Noted Here and There ...
In the Guardian, Sir Martin Gilbert, historian of Israel and biographer of Winston Churchill, is comparing and contrasting George Bush and Tony Blair with Franklin Roosevelt and Winston Churchill. Thanks to Stephen Tootle at Big Tent for the tip.
Ed Cohn at Gnostical Turpitude recommends two thoughtful essays at The American Prospect.
Michael Lind, author of Made in Texas: George W. Bush and the Southern Takeover of American Politics, argues that the history of American party systems is the record of one party adopting an anti-war, reformist stance and finding its base narrowed to New England. Federalists, National Republicans, and Whigs followed that trail, says Lind, who asks"Are the Democrats next?"
David Greenberg of Rutgers reviews several books on mid-twentieth century American liberalism from the New Deal to Kingman Brewster and Eugene McCarthy.
Kevin Holtsbury at Collected Miscellany recommends Randy Boyagoda's review of Philip Roth's The Plot Against America for The New Pantagruel. I hardly know where to begin with the commendations here: to The New Pantagruel, that bills itself as"hymns in a whorehouse," or with Boyagoda, who spots the"two-page single paragraph meditation on the double meaning of Americans ‘being Jews.' Through punishing prose," says Boyagoda,
Roth rejects God, rejects synagogue, rejects race, rejects ancient language, rejects schmaltzy ethnic pride — rejects most every imaginable source and standard for a people's self-definition, save one. At the end of this streaking comet of a passage, this is where we land:"Their being Jews issued from their being themselves, as did their being American.""Is this Philip Roth, or Dr. Phil?" Boyagoda asks. Is this Roth, the great American novelist; or Dr. Phil, memorably tagged the" corpulent gasbag" by Derek Catsam at Rebunk?
To be Jewish is to be yourself? To be American is to be yourself? No further commitments, obligations, virtues, histories, traditions needed? Just be yourself? At the core of this moving, horrifying book, the intellectual formulation of Jewish and American identity proves to be a puddle of drippy, 21st century identity-speak.
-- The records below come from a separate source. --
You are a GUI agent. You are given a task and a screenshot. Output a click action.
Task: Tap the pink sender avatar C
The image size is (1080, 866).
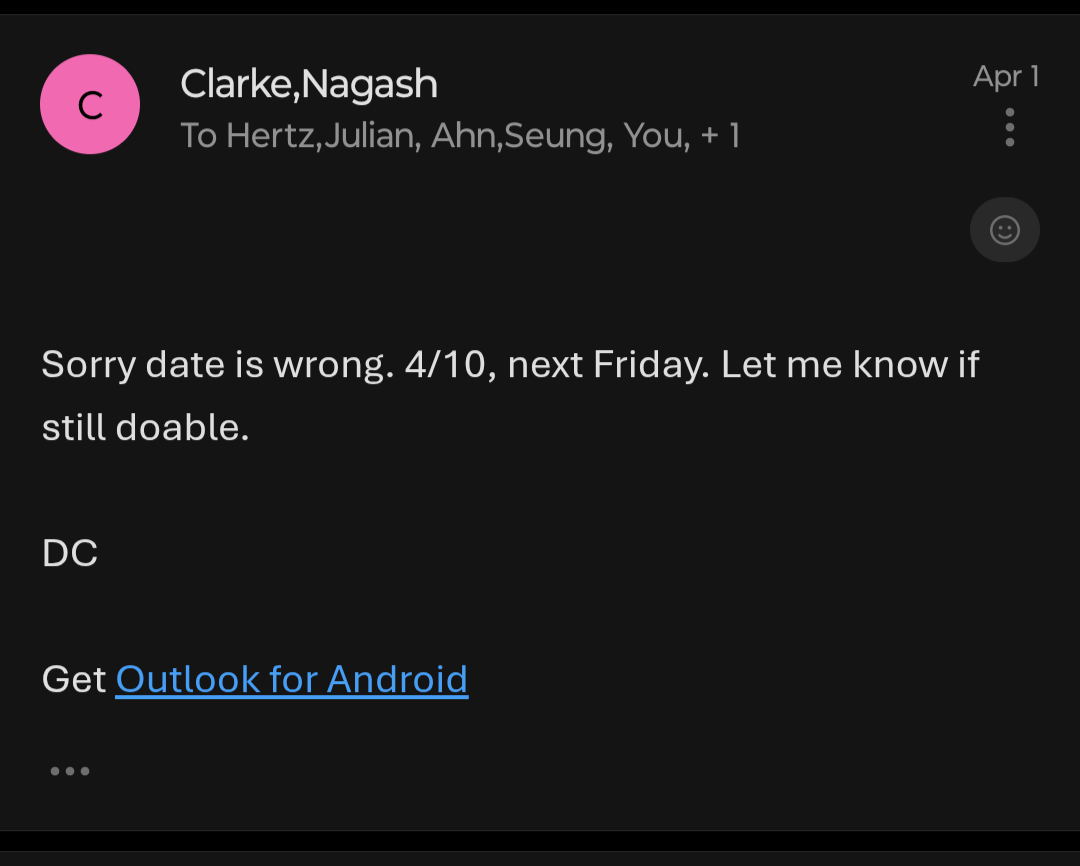[90, 104]
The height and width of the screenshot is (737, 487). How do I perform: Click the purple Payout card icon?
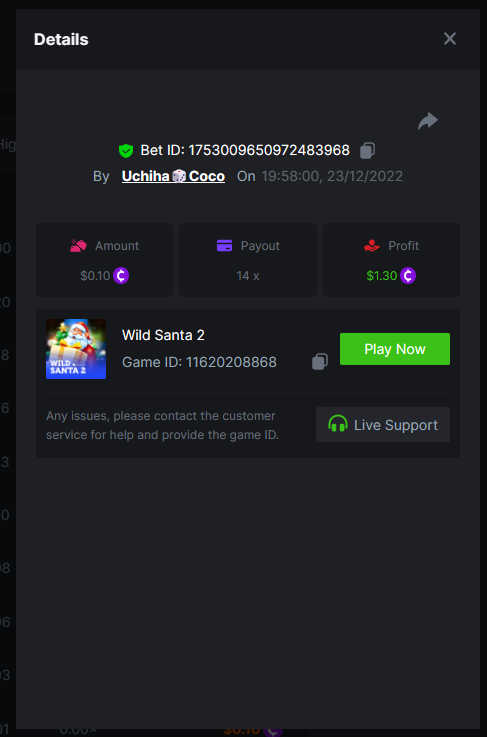pos(224,246)
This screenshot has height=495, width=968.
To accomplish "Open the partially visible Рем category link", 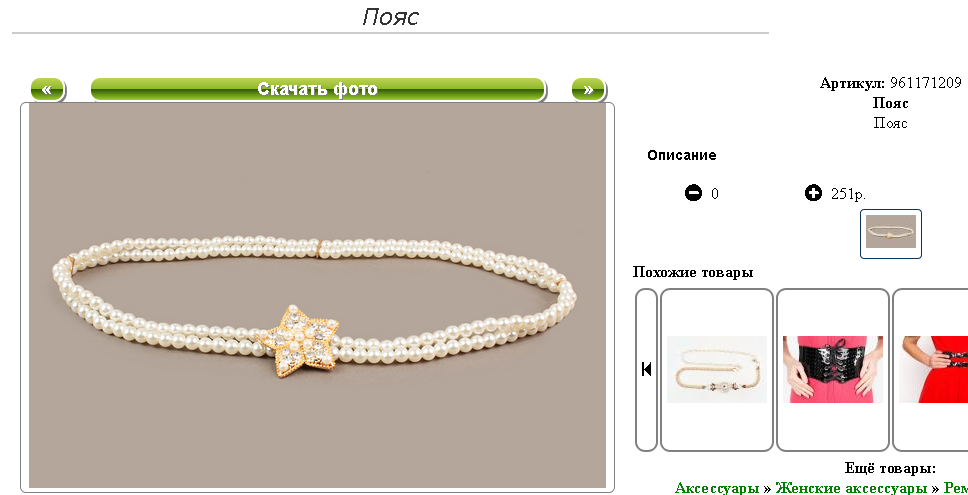I will coord(956,488).
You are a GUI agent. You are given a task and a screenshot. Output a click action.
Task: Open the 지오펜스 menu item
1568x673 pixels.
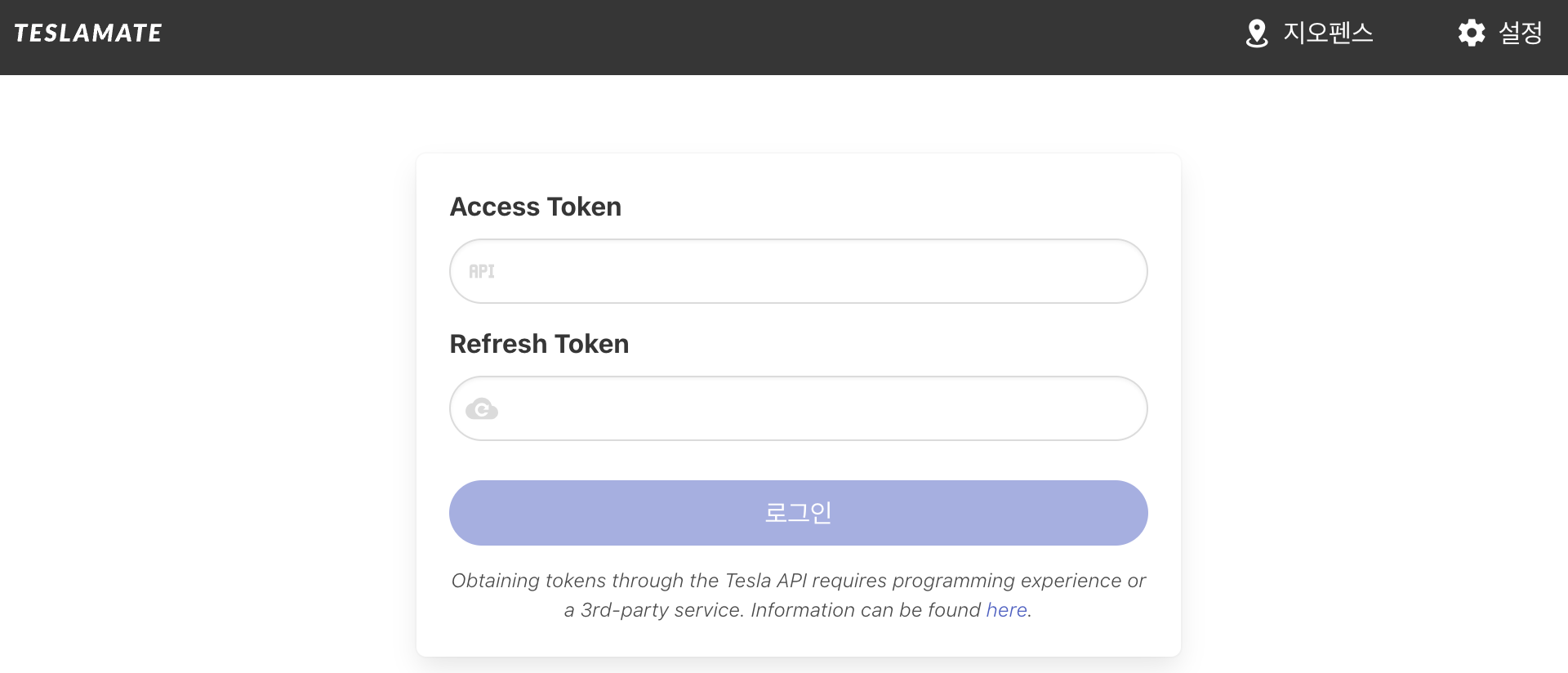(1328, 33)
In vain does one search this late fiction from a great American writer, from perhaps the great Jewish American writer, for finer knowledge of what American Jews drew on when they were expelled from their innocent Garden State, into a stars-and-stripes-and-swastikas desert.Argue with Boyagoda, if you will. His literary criticism won't let us off the hook with sappy answers to difficult issues.
Finally, in"Eggheads Naughty Word Games," John Strausbaugh reports on the usual MLA silliness for the New York Times.